A single number is the answer: the count of lines below that contain "hamburger".

Record excerpts Start Marker

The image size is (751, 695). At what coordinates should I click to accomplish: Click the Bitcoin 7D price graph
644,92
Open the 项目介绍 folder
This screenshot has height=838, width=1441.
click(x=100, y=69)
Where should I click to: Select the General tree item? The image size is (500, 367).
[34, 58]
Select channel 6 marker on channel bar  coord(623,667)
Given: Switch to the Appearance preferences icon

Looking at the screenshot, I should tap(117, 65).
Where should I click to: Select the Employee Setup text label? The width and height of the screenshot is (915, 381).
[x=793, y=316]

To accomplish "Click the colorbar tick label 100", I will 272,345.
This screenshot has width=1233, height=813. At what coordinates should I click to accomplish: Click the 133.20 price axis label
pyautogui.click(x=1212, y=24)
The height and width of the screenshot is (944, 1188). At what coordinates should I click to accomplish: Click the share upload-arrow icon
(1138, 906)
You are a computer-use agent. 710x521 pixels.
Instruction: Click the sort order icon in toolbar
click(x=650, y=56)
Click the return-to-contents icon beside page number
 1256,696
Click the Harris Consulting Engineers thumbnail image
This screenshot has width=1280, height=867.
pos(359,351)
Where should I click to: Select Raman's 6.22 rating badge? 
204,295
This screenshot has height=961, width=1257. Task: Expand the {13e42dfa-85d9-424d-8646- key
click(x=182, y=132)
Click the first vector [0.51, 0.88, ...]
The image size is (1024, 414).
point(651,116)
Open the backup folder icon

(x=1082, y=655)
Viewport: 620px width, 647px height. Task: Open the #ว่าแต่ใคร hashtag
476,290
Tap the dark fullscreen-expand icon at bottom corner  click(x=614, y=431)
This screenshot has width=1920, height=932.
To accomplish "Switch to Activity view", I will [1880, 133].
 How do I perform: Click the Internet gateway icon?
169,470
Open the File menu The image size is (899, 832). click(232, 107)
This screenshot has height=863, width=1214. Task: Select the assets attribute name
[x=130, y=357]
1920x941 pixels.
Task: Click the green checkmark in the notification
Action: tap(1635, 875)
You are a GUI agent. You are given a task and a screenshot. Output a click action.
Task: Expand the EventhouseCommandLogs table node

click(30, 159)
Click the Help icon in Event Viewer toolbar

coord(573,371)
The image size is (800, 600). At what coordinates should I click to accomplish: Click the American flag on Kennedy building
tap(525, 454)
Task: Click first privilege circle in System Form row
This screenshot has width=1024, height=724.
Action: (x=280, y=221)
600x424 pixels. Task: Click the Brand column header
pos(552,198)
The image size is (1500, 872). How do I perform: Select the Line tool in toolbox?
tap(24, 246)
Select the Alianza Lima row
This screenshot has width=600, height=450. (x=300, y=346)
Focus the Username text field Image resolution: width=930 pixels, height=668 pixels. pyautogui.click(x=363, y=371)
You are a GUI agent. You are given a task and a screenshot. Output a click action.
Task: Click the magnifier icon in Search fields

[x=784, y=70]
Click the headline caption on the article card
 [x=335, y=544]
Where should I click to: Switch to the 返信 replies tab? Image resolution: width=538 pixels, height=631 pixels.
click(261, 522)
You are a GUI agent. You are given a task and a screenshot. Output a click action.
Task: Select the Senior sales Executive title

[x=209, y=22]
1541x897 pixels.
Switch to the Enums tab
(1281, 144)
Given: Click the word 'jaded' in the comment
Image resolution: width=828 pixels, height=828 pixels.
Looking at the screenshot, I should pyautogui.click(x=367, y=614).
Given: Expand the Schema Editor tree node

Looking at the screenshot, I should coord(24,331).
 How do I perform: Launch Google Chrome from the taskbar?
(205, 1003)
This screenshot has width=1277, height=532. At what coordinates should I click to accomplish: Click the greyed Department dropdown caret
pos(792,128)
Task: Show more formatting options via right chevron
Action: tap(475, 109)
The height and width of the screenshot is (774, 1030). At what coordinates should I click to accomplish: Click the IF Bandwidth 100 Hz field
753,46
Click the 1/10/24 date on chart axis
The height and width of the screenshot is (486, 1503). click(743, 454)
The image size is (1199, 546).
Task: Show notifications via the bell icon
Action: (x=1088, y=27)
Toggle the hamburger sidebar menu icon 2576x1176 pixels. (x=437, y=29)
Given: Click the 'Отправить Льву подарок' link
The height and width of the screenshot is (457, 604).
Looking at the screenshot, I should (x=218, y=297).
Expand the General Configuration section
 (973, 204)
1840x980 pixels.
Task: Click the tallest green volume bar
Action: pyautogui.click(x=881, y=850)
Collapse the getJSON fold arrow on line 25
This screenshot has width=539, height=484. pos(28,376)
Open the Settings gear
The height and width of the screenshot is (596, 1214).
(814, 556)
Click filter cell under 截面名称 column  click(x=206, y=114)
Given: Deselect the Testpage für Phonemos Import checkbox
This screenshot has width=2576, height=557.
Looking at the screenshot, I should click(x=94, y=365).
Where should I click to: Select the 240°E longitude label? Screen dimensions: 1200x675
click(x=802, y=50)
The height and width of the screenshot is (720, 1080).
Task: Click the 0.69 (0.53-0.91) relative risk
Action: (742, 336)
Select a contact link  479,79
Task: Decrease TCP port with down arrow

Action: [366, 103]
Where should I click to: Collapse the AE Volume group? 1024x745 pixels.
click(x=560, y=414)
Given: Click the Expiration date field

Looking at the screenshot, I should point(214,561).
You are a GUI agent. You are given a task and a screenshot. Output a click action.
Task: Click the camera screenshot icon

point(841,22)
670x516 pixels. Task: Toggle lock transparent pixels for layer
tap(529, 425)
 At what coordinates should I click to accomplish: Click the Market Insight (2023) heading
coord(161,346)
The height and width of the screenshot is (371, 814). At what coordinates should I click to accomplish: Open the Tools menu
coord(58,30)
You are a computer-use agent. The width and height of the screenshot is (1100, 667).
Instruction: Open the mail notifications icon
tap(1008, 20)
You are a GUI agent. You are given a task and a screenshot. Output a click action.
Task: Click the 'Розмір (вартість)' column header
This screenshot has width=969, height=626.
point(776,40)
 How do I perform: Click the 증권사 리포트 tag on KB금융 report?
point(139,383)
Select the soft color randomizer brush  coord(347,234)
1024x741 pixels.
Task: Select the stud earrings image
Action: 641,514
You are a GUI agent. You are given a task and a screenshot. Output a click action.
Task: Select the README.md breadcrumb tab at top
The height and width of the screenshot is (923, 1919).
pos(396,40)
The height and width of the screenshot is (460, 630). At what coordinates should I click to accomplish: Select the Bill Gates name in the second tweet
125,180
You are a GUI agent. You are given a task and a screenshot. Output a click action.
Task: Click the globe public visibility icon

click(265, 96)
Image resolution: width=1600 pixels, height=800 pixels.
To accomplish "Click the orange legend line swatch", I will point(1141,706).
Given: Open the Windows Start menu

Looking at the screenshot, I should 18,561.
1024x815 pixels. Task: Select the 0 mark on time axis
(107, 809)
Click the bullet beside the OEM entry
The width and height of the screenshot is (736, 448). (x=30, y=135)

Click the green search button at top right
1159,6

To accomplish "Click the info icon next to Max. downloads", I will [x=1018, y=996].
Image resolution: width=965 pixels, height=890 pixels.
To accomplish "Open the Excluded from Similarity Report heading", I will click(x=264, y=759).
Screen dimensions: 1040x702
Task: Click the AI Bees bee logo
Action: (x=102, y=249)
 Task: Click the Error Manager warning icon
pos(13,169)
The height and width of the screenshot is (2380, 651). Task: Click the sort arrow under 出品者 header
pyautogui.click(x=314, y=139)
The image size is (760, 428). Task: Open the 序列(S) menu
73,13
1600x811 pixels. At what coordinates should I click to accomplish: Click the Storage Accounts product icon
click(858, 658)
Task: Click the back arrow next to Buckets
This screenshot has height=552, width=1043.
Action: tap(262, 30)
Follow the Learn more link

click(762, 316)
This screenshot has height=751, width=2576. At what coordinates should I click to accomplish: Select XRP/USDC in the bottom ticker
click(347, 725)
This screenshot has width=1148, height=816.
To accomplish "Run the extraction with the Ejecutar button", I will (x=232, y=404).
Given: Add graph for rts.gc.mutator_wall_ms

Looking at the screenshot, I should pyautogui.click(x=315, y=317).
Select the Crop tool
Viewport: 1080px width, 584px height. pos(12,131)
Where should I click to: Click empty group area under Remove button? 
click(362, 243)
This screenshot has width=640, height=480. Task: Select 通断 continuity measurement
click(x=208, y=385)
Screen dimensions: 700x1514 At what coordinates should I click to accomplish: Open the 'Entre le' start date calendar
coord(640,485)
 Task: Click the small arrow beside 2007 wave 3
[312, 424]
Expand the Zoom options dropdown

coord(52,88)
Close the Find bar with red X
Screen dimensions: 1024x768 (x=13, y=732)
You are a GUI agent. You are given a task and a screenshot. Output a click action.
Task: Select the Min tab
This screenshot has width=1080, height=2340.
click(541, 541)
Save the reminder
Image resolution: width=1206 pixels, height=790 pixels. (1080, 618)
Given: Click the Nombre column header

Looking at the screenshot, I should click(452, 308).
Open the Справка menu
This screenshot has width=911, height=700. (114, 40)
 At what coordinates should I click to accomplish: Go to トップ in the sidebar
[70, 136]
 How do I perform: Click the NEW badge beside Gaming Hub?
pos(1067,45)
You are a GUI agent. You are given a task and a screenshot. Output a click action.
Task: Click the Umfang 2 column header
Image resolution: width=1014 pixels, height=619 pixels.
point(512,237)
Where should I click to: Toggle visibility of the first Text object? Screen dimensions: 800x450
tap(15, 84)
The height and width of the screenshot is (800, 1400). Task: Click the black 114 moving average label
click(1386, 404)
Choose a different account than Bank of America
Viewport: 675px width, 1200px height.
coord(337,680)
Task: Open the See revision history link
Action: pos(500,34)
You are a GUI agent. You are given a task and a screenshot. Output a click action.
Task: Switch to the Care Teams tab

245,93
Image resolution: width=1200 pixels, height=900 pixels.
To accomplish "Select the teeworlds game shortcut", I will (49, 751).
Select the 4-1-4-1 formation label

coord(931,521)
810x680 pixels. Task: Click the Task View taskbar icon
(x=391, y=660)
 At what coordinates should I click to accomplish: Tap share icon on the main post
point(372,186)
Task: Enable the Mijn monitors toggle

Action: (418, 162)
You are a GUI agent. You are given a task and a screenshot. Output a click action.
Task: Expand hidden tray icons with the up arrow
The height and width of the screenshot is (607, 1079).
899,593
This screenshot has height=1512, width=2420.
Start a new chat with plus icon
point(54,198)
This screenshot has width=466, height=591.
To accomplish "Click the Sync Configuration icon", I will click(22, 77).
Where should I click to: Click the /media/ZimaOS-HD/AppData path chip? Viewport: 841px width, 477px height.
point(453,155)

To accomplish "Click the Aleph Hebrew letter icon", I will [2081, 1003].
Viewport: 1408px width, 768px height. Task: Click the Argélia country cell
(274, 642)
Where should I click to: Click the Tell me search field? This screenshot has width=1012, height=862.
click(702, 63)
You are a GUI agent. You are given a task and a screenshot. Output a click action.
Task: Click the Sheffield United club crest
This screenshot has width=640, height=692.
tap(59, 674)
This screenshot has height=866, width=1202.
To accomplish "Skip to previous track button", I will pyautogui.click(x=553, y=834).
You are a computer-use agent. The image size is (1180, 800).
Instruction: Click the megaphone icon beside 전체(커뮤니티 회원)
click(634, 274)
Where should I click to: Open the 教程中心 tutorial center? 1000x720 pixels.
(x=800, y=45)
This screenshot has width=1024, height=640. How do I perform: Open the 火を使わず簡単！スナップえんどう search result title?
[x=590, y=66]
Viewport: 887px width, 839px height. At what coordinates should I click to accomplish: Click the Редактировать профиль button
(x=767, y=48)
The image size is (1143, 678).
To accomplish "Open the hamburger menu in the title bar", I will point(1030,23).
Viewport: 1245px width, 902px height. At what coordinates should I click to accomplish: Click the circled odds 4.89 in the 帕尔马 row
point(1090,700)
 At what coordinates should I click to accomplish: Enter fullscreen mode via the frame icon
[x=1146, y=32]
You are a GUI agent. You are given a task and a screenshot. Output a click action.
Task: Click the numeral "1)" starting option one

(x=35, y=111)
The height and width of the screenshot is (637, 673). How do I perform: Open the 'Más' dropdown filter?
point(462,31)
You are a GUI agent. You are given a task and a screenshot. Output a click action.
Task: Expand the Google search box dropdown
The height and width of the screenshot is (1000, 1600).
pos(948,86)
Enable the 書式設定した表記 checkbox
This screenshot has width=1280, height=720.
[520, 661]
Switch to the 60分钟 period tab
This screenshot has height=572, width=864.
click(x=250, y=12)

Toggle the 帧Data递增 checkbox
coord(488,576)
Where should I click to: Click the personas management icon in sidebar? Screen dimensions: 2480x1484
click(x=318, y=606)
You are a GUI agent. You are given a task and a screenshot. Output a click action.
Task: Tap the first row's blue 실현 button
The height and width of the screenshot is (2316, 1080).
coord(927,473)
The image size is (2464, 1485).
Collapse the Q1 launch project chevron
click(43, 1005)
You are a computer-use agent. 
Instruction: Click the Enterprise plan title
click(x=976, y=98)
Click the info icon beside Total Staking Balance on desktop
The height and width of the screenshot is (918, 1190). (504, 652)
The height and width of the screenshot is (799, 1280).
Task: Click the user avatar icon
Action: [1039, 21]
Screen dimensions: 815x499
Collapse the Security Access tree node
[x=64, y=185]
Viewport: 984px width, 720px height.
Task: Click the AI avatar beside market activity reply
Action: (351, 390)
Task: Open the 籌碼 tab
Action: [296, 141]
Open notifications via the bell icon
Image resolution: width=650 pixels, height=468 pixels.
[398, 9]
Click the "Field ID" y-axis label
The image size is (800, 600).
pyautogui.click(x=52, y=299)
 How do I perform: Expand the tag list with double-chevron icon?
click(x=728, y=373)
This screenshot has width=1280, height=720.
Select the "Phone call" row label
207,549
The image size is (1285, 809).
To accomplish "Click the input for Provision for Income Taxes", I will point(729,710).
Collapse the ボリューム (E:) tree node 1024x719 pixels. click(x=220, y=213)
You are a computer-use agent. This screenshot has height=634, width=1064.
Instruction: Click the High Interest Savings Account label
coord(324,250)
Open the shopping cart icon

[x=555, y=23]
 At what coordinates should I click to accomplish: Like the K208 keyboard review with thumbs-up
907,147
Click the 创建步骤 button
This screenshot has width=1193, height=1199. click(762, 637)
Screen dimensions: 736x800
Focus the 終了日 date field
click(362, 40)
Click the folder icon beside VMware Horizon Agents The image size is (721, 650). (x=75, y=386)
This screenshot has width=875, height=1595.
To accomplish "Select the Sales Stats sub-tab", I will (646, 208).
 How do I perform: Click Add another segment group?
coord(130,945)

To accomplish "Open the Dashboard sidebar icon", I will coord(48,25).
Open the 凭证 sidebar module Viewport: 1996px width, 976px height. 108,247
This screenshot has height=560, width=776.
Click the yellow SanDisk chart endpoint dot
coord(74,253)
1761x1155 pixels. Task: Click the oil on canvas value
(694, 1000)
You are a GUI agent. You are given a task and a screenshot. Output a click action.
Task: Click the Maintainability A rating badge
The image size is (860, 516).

Record excerpts End Marker

Solution:
2